AgentTesla continua a innovare, sfruttando il CLR .NET per condurre attacchi fileless. Questa tecnica ancora più evasiva sfugge ai metodi di rilevamento tradizionali.

A tutti gli appassionati di cybersecurity, la recente campagna di malware AgentTesla non sarà di certo passata inosservata. Tale campagna, analizzata a fondo da SonicWall, ha evidenziato come gli aggressori abbiano utilizzato macro VBA nei documenti Word per condurre un attacco di iniezione fileless; un approccio insidioso in cui il payload dannoso viene trasportato direttamente nella RAM del computer, aggirando i dischi rigidi.

Particolare sconcertante è che i malintenzionati hanno sfruttato il meccanismo di hosting CLR, un sistema che permette ai processi nativi Windows l’esecuzione di codice .NET. Questo è reso possibile grazie alle librerie .NET caricate dinamicamente, in grado di permettere al malware di operare senza lasciare file sul disco.

Il malware possiede una caratteristica unica: la capacità di disabilitare il sistema Event Tracing for Windows (ETW) alterando l’API “EtwEventWrite”. In aggiunta, lo shellcode che contiene il caricamento di AgentTesla viene scaricato ed eseguito attraverso l’API “EnumSystemLocalesA“.

Nel tentativo di seminare confusione tra le fila dei difensori, lo shellcode utilizza l’hashing per determinare dinamicamente API come VirtualAlloc e VirtualFree, evitando così il rilevamento. Giunge quindi a un punto critico, dove alloca memoria e scrive il caricamento AgentTesla decodificato per eseguirlo.

Se dovessero mancare DLL richieste, il malware le carica attraverso la funzione LoadLibraryA. Similmente, per non farsi scoprire, lo shellcode disabilita la scansione AMSI modificando le funzioni “AmsiScanBuffer” e “AmsiScanString”.

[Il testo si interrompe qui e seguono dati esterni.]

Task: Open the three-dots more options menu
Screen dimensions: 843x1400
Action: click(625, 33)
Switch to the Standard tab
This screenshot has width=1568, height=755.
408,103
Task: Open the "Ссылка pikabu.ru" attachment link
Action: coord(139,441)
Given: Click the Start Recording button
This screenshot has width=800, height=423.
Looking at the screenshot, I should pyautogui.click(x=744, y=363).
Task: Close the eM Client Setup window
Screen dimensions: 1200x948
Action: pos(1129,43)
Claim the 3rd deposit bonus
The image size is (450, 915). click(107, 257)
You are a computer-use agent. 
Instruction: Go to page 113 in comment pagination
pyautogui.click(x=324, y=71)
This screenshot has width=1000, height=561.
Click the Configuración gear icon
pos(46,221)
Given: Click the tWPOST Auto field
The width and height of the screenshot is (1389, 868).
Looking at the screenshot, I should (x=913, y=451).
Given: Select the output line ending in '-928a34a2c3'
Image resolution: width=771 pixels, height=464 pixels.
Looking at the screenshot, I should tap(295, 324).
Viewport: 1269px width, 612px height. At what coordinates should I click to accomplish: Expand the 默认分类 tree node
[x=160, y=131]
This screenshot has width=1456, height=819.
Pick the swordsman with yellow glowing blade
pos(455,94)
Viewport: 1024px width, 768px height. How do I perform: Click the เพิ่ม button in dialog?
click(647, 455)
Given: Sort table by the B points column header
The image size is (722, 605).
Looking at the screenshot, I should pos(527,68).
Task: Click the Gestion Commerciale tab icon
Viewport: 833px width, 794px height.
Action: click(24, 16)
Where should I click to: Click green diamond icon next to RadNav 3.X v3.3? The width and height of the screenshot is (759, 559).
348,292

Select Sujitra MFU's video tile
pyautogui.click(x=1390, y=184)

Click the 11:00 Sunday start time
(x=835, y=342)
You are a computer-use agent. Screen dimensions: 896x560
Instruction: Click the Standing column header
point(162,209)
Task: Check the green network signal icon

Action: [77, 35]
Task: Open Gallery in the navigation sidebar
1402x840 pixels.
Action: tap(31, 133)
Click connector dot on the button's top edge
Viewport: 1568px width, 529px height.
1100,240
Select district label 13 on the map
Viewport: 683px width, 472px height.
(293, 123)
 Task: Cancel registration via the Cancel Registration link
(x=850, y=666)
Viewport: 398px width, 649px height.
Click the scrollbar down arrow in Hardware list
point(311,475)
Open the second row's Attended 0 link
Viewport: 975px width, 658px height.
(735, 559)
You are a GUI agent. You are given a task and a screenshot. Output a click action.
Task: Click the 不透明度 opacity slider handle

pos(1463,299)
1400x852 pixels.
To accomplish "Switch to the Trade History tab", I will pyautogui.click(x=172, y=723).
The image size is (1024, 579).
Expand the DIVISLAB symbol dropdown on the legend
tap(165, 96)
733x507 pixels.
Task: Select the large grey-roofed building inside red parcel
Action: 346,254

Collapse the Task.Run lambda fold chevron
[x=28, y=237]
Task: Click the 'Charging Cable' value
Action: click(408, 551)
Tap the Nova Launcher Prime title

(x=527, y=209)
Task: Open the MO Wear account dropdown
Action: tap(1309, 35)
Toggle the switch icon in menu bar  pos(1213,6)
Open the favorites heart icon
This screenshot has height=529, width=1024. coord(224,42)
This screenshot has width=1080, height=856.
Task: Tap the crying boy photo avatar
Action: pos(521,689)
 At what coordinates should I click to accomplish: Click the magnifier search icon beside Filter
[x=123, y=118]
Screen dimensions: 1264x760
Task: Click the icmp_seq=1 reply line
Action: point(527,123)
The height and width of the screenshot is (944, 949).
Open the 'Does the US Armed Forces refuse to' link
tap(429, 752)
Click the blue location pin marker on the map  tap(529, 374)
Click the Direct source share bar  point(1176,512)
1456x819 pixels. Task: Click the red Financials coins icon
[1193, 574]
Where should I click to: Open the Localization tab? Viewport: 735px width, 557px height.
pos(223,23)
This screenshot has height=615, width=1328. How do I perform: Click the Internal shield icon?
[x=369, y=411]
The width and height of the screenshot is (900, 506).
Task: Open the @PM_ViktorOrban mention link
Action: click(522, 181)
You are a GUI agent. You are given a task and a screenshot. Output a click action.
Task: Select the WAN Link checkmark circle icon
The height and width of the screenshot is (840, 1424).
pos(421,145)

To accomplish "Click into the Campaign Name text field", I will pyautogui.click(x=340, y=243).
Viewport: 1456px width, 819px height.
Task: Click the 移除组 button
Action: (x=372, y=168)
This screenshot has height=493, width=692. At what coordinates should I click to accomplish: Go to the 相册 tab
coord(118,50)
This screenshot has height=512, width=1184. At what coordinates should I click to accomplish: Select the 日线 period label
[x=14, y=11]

Il malware utilizza l’hosting CLR per eseguire il codice .NET dannoso, creando un’istanza del runtime CLR, cercando una versione adatta di .NET, carica il codice dannoso nell’AppDomain e lo esegue. Una volta che il processo dannoso entra nella RAM, lo shellcode distrugge i dati caricati, impedendone il rilevamento.

Da quanto emerge, è chiaro come gli hacker stiano ricercando metodi sempre più sofisticati per infettare i sistemi con malware, bypassando i metodi di rilevamento tradizionali. Tali tecniche avanzate inducono a un miglioramento continuo dei meccanismi di difesa a tutti i livelli per garantire una sicurezza informatica adeguata.